PNG province still reeling from tidal impact


The Papua New Guinea province of New Ireland is still reeling from the huge seas that destroyed coastal homes and villages earlier this week.

Meanwhile, the Australian Government will provide up to $1 million to help Papua New Guineans affected by severe sea surges this week.

PNG disaster officials estimate that up to 50,000 people have been affected on the New Ireland mainland and the surrounding low-lying islands.

New Ireland is renowned for its big surf but this week’s huge swell even took the locals by surprise.

Coastal villages were either flattened or shunted off their footings up to 50 metres inland.

Local guest house owner John Knox’s business has been destroyed.

“I had a house here, the sea came, picked it up and threw it there,” he said.

“The bus was standing there … the sea came picked it up and though it there.”

Father of six Steven fled with his family into the hills when the sea rolled in.

Today he returned home to gather what was left – just a few waterlogged books.

“We have lost everything. We are not ready to leave so we are trying our best,” he said.

Unconfirmed reports say up to five people have been killed by the sudden storm surge that also struck the PNG mainland.

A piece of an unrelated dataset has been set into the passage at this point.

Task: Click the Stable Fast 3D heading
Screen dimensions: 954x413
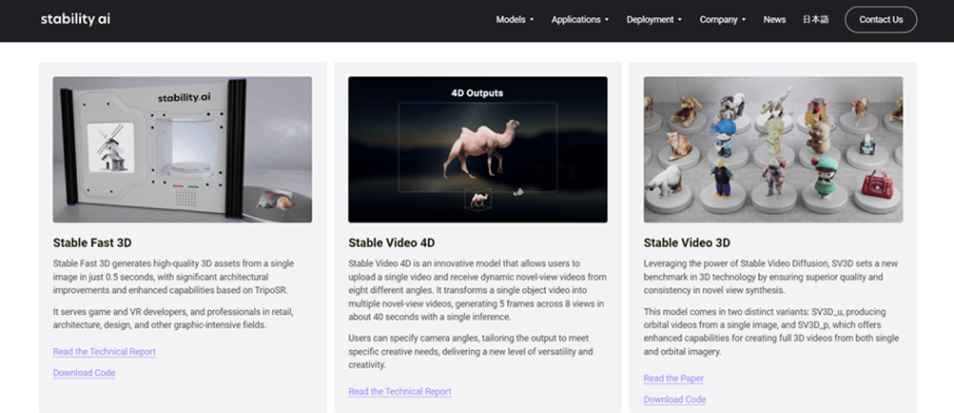Action: (92, 242)
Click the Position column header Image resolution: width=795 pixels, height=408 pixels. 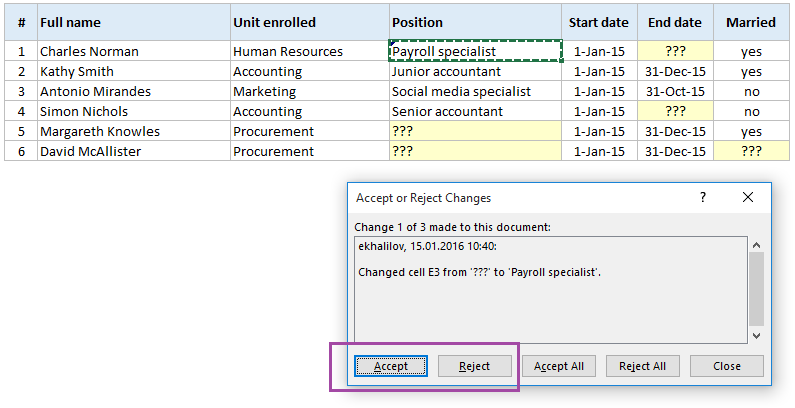[475, 22]
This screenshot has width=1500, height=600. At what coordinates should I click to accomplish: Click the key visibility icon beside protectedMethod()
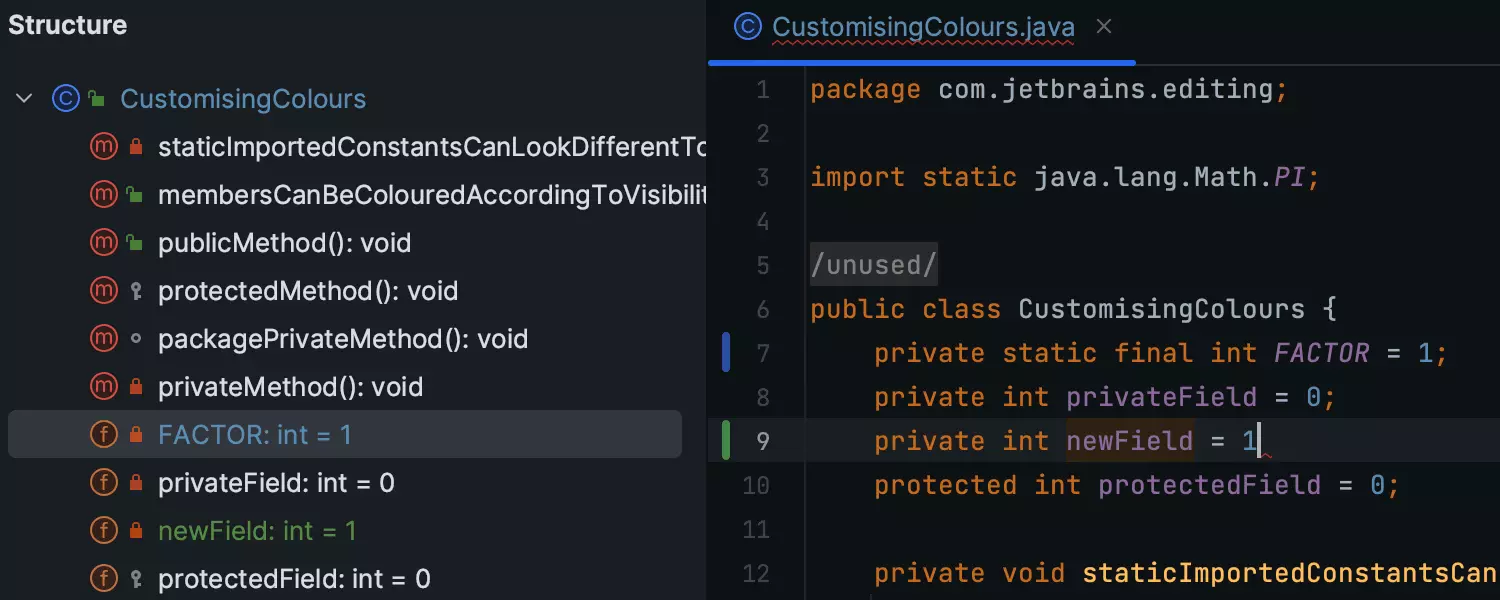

Further down the New Ireland coast, a health clinic had been flushed out by three-metre waves.

The Bol health clinic caters for around 5,000 islanders, but its medicine and supplies now lie soaked in sea water.

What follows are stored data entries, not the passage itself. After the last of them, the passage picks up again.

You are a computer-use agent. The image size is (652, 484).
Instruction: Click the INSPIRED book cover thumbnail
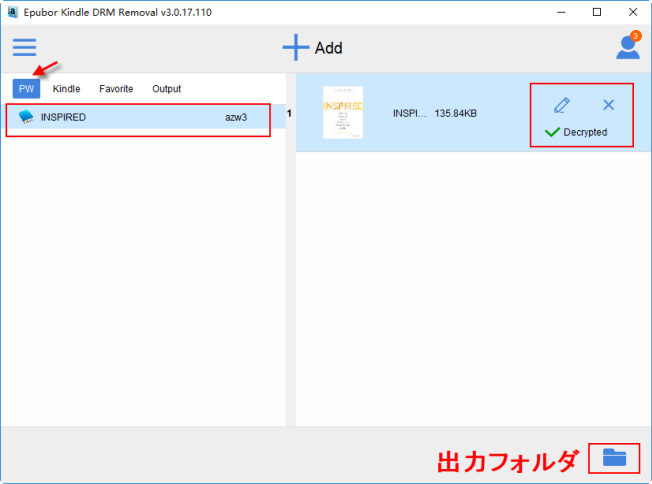point(343,113)
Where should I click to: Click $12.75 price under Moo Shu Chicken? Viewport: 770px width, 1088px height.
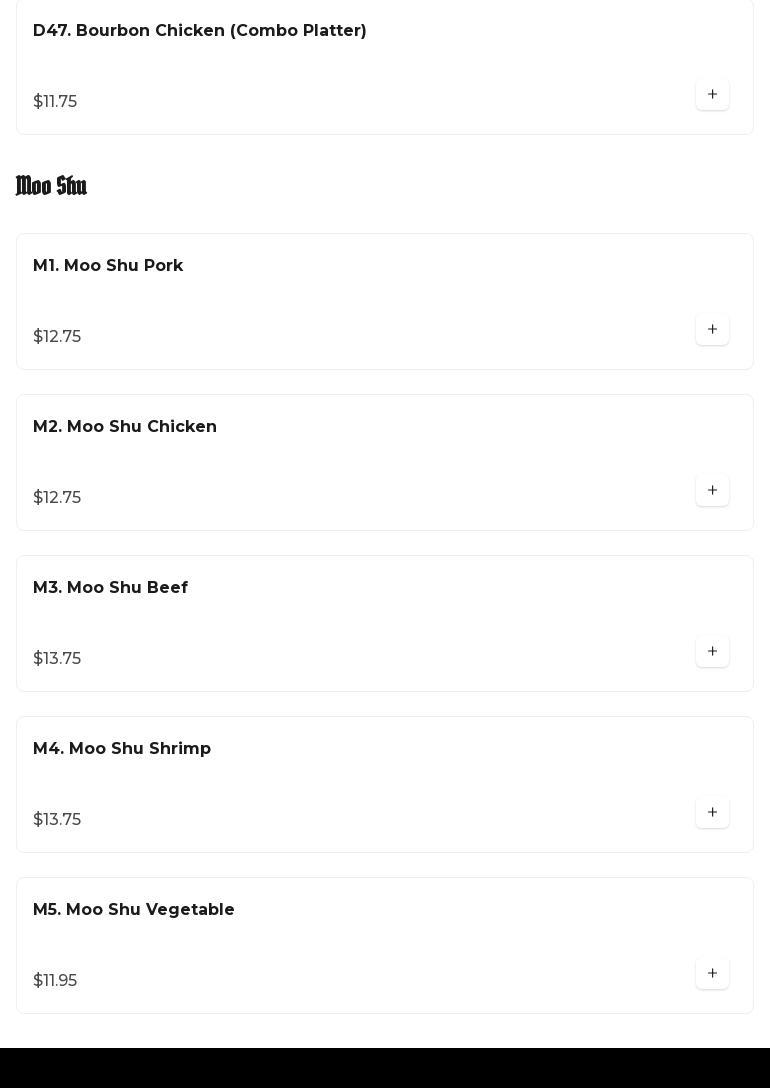point(57,498)
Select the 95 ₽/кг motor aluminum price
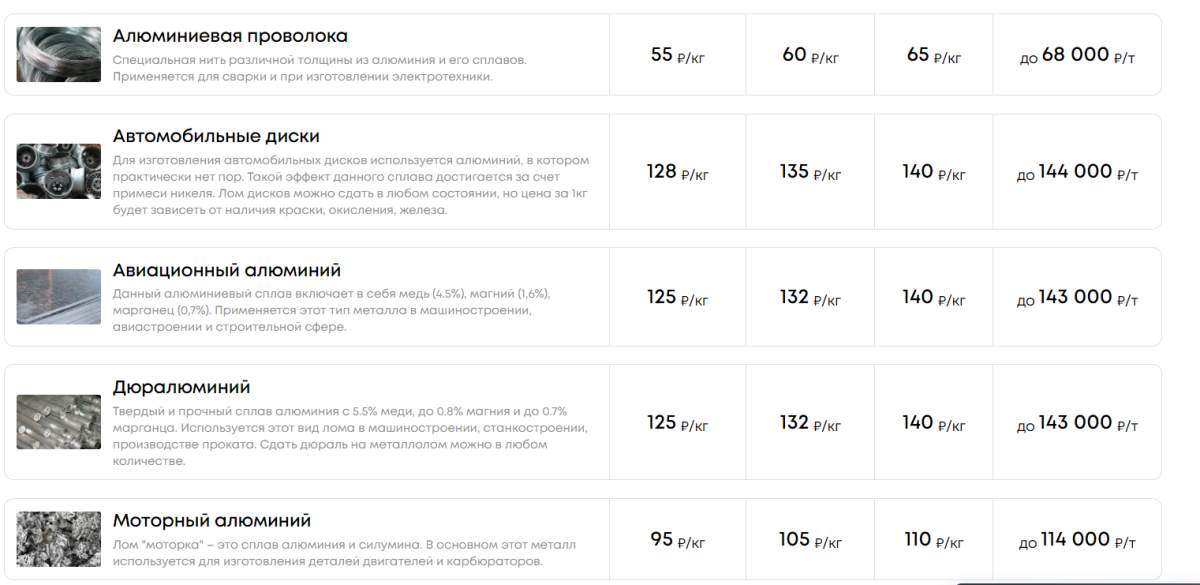1200x585 pixels. pyautogui.click(x=678, y=540)
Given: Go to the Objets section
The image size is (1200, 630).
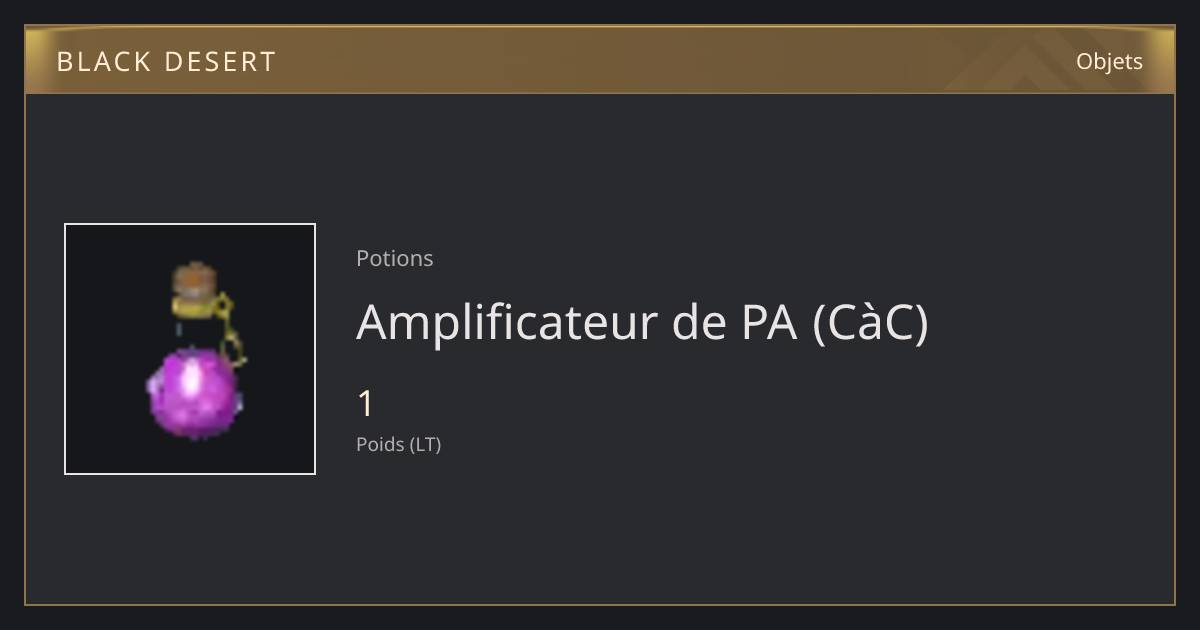Looking at the screenshot, I should 1109,61.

This type of destruction can be seen all along New Ireland’s coastline.

But while the people living here are lucky enough to be able to move in land to seek help, it is the people on the outer low-lying islands who are in desperate need.

Not only have they lost their homes, their food gardens have also been wiped out.

Australian pledge

The $1 million support includes relief supplies and funding for non-government organisations already responding to the disaster.

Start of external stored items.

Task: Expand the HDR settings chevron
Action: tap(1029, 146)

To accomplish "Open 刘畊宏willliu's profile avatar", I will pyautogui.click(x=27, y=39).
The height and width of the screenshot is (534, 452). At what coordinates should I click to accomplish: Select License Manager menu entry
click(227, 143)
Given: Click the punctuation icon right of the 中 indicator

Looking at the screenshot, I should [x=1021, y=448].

An Australian Defence Force C-130 will fly water containers, tarpaulins and water purification tablets, which will be distributed in the worst hit areas in New Ireland and Manus provinces.

New Ireland’s coastline is littered with battered villages and PNG disaster officials estimate that 50,000 people have been affected.

Those living in the outer low-lying islands are reported to have been hardest hit by a combination of huge swells and king tides.

Aid and evacuations

A PNG patrol boat has evacuated 120 people from one island but it is understood thousands more remain stranded elsewhere.

The PNG government has released $12 million for immediate aid.

For now a local Red Cross team is doing what it can along New Ireland’s one and only coastal road.

“We are giving them shelter, temporary shelter, water containers and blankets,” one Red Cross worker said.

High tides continue to hamper clean up efforts with locals offering theories on the cause.

“This global warming, most definitely the sea rises” said one man.

“There might be some kind of volcano somewhere” said another.

Visiting Australian surfers say a huge swell from Hawaii combined with the annual king tides.

“The high tides have created havoc along the coast,” surfer Clint Ward said.

While the swell has dropped a bit, the tides are expected to get creep even higher this weekend.

Australian scientist John Hunter happens to be researching sea level rise on a neighbouring island.

He said while the impact of global warming can only be measured in millimetres, an event such as this which happens once every 30 years will only become more regular, and he says Australia will not be immune.